Corporate News

By Janina C. Lim, Reporter

Award-winning miners hope to avoid suspension

Posted on November 21, 2016

SEVERAL metal miners, who were honored at the Presidential Mineral Industry Environmental Awards (PMIEA) last week, expressed confidence they will be cleared despite the results of a government-led audit that recommended them for suspension.

“We’re always confident that we will be vindicated. This just provides further proof,” Michael Wilkes, president and CEO of Melbourne-based OceanaGold Corp. said in a late Friday interview on the sidelines of the awards night in Baguio City.

OceanaGold (Philippines), Inc. won the PMIEA for a second straight year in recognition of its Didipio gold-copper project which straddles the provinces of Nueva Vizcaya and Quirino.

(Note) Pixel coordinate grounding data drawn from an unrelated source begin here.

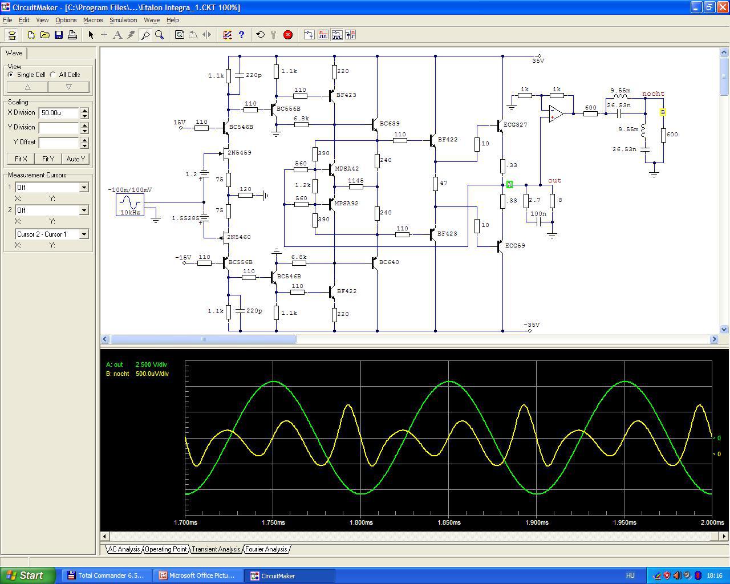
Task: Print the schematic using the printer icon
Action: (x=72, y=35)
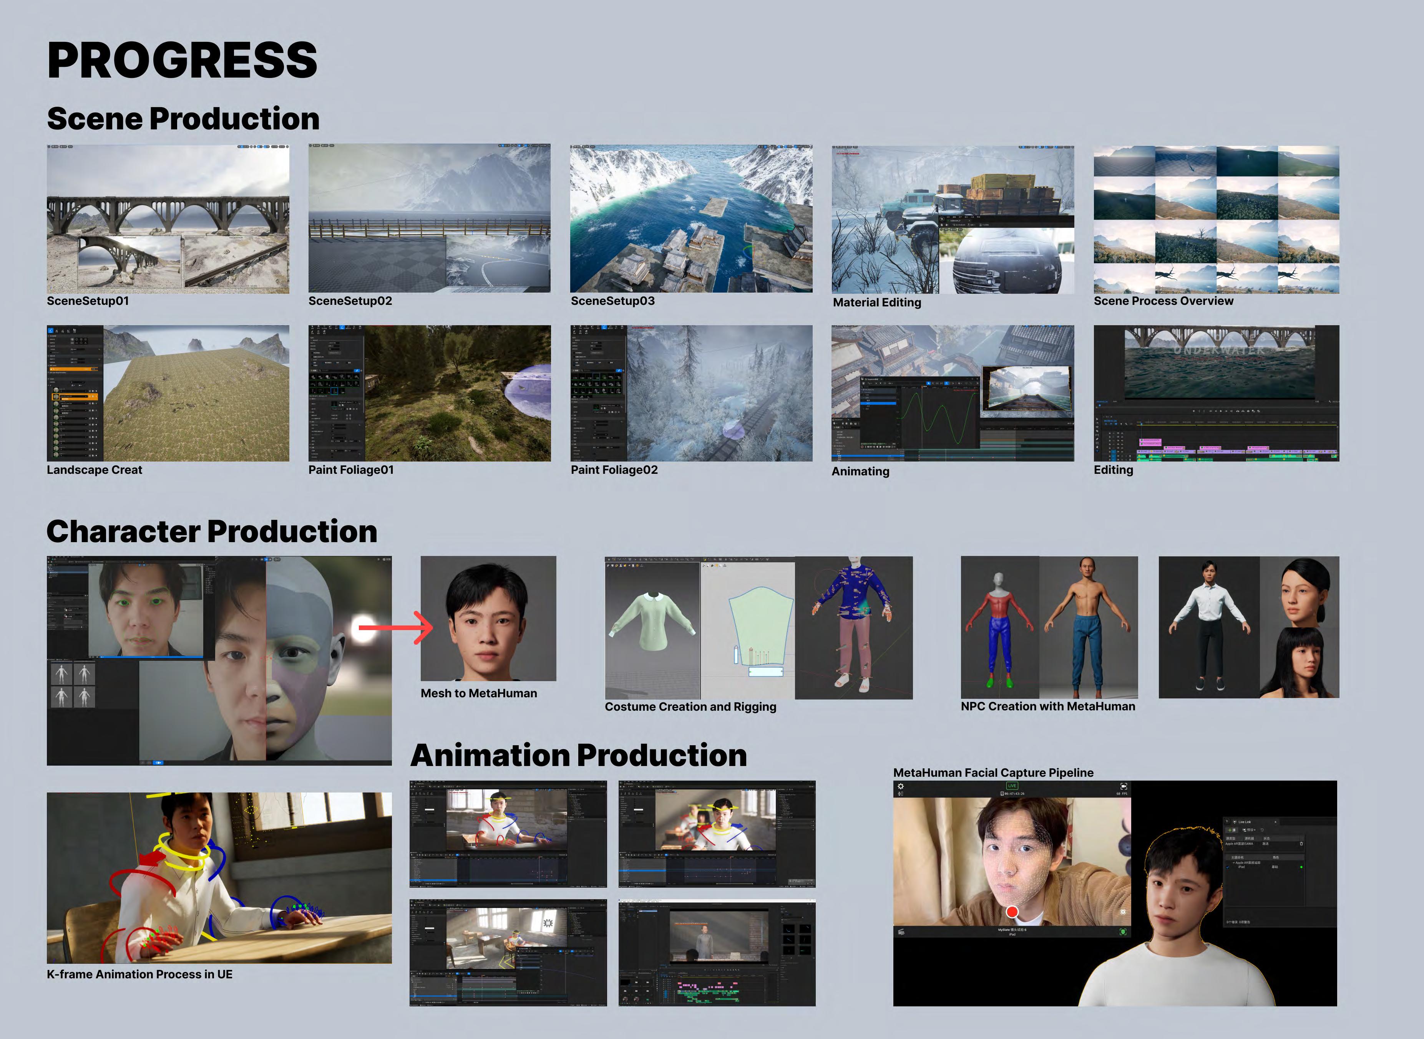Image resolution: width=1424 pixels, height=1039 pixels.
Task: Open the slate clapperboard icon beside MySlate
Action: coord(901,932)

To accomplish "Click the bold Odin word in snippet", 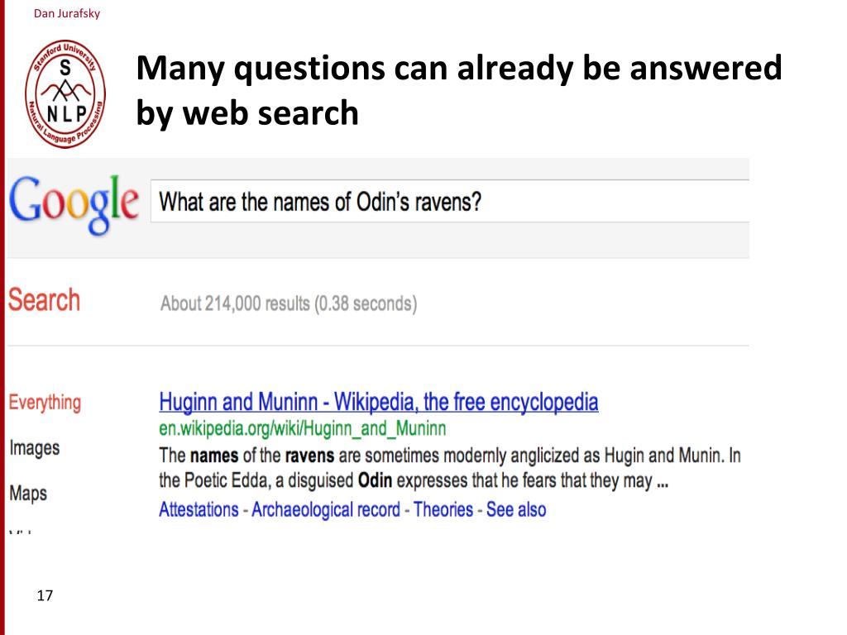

The company also bagged the highest rank for the Safest Mining Operations Awards for the metal mines category and was third runner up for the Best Mining Forest Program for 2016.

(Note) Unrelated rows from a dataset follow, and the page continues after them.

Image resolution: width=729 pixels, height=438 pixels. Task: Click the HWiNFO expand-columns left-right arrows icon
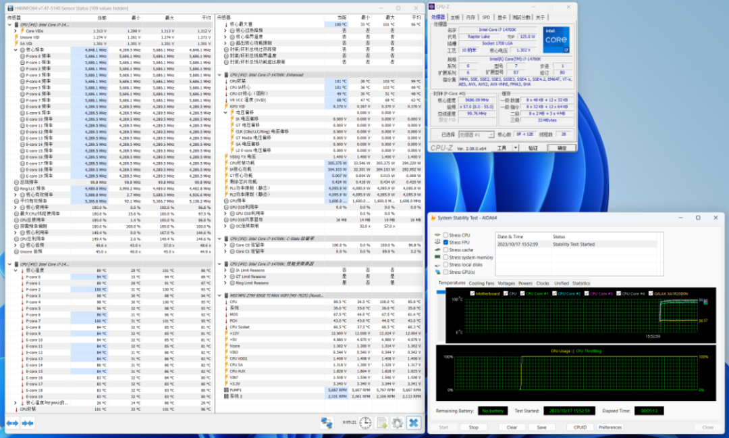[x=12, y=423]
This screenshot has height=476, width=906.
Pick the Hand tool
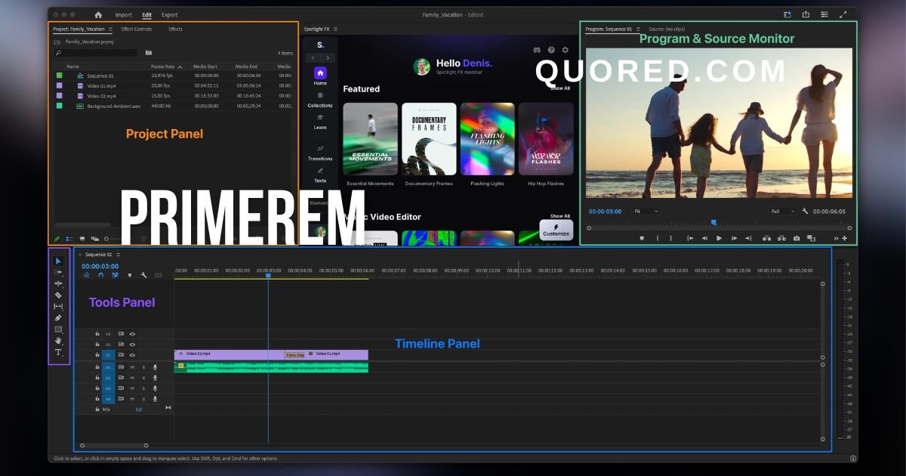[58, 341]
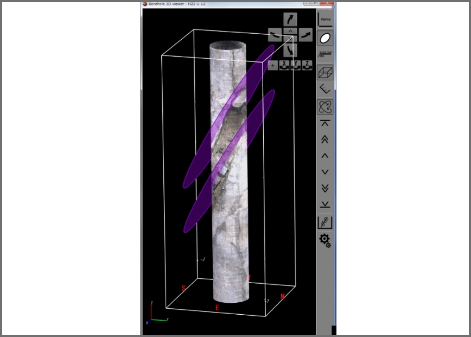Viewport: 471px width, 337px height.
Task: Open the settings gear
Action: (325, 240)
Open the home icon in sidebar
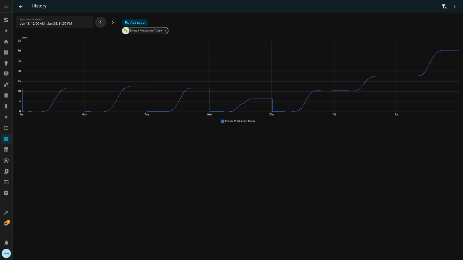463x260 pixels. click(x=6, y=42)
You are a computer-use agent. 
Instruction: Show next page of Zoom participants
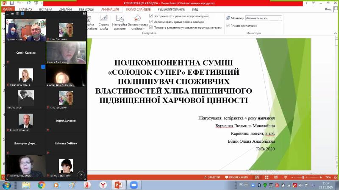click(x=81, y=174)
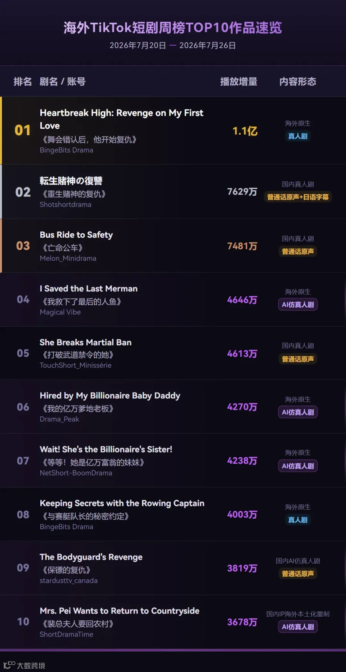Open Heartbreak High: Revenge on My First Love
The height and width of the screenshot is (672, 346).
pyautogui.click(x=121, y=119)
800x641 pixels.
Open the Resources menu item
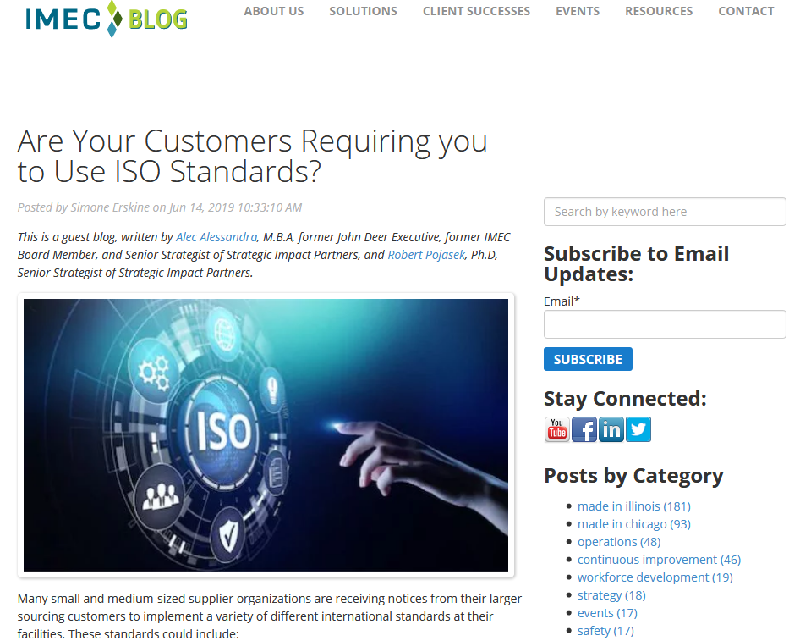[x=659, y=11]
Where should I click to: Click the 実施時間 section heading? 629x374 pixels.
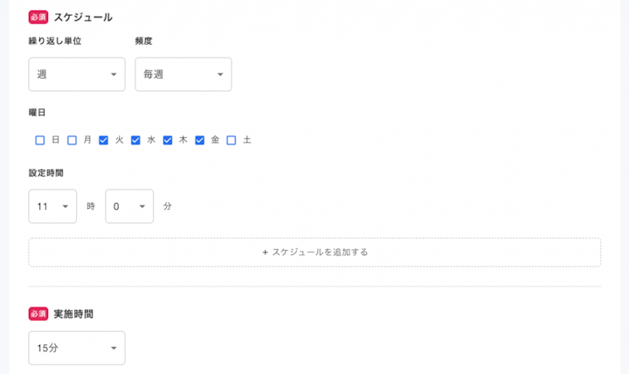[73, 313]
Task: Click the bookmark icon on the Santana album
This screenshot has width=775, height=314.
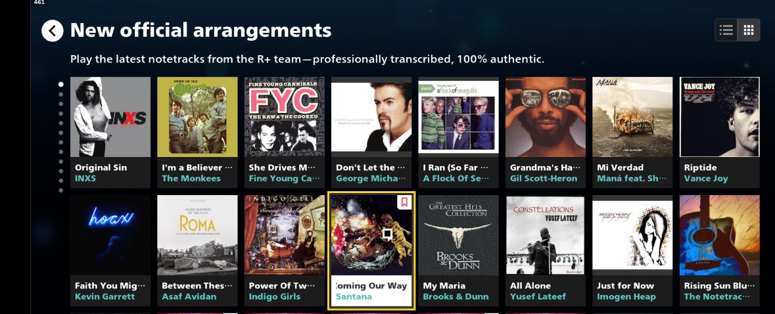Action: coord(404,202)
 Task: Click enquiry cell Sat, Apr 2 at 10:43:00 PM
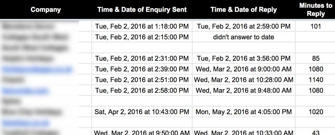142,112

To recall, the Department of Environment and Natural Resources-led audit showed OceanaGold’s operations were beset with social issues. The province of Nueva Vizcaya is also requesting the government to cancel its financial or technical assistance agreement (FTAA).

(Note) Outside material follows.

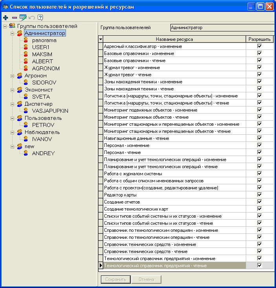Click the user icon beside IVANOV
This screenshot has width=276, height=288.
(x=27, y=139)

Mr. Wilkes clarified that OceanaGold’s FTAA for its Didipio mine covers citrus plantations that are far from the mine site, adding that these plantations are not tended thoroughly because of the farms lack irrigation and proper roads to bring their harvest to markets.

“Agriculture and mining should coexist together. It’s not one or the other,” Mr. Wilkes added.

Miguel Alberto V. Gutierrez, president of SR Metals, Inc., said receiving the award comes as a relief after the company was identified as one of 20 miners that face suspension after the two-month long audit.

“It’s more of a relief. I think it’s the same with the miners during these past few months,” he told BusinessWorld in an interview after Friday’s awards night in Baguio City. SR Metals was runner-up for the safest mines awards for the metal mines category this year.

He added that the audit, now on its final phase, however, helped push miners to shape up.

“[In] a way it’s good that there was a shock factor as far as how she (Environment Secretary Regina Paz Lopez) handled this. There’s really some that are not really practicing responsible mining or maybe also the responsible miners have to do better. Coming in that way, it helps. Parang wake up call. Hopefully its only that way. Not mining closure but responsible mining,” Mr. Gutierrez said.

SR Metals, which currently has operations in Agusan del Norte, was recommended for suspension due to its use of a provincial road as a private/mine road, according to the audit summary report. The report also showed that the local government in the area has filed a petition for the cancellation of its mineral production sharing agreement.

The PMIEA is established through Executive Order 399 to recognize miners’ exemplary performance in the aspects of environmental management; safety and health; and social development. Recipients are evaluated by an eight-member selection committee composed of the government and the private sectors and chaired by the DENR secretary.

The selection of candidates and the winners of the awards themselves is approved by the president himself.

President Rodrigo R. Duterte, in a message published in the catalog of the 63rd Annual National Mine Safety and Environment Conference (ANMSEC), commended the Philippine Mine Safety and Environment Association for “helping the government in upholding the law.”

Mr. Duterte noted the mining industry contributes “greatly to the growth of our economy,” a reversal from his earlier description of mining as a “sunset industry,” criticizing it for destroying the environment and contributing little to the national economy.

“But we have to make sure that all mining activities comply with the government’s economic, health, and environmental standards,” Mr. Duterte added.

The nationwide crackdown against miners has left 20 mining firms facing possible suspension. This brings to more than three-quarters of the country’s total metal mines those that are either facing suspension or threat of such order.

These mines, both suspended and identified for suspension, make up 55.5% of last year’s nickel output of the Philippines.

The country has since been the top supplier of nickel ore to China, the world’s biggest consumer of the metal, after Indonesia banned raw ore exports in 2014.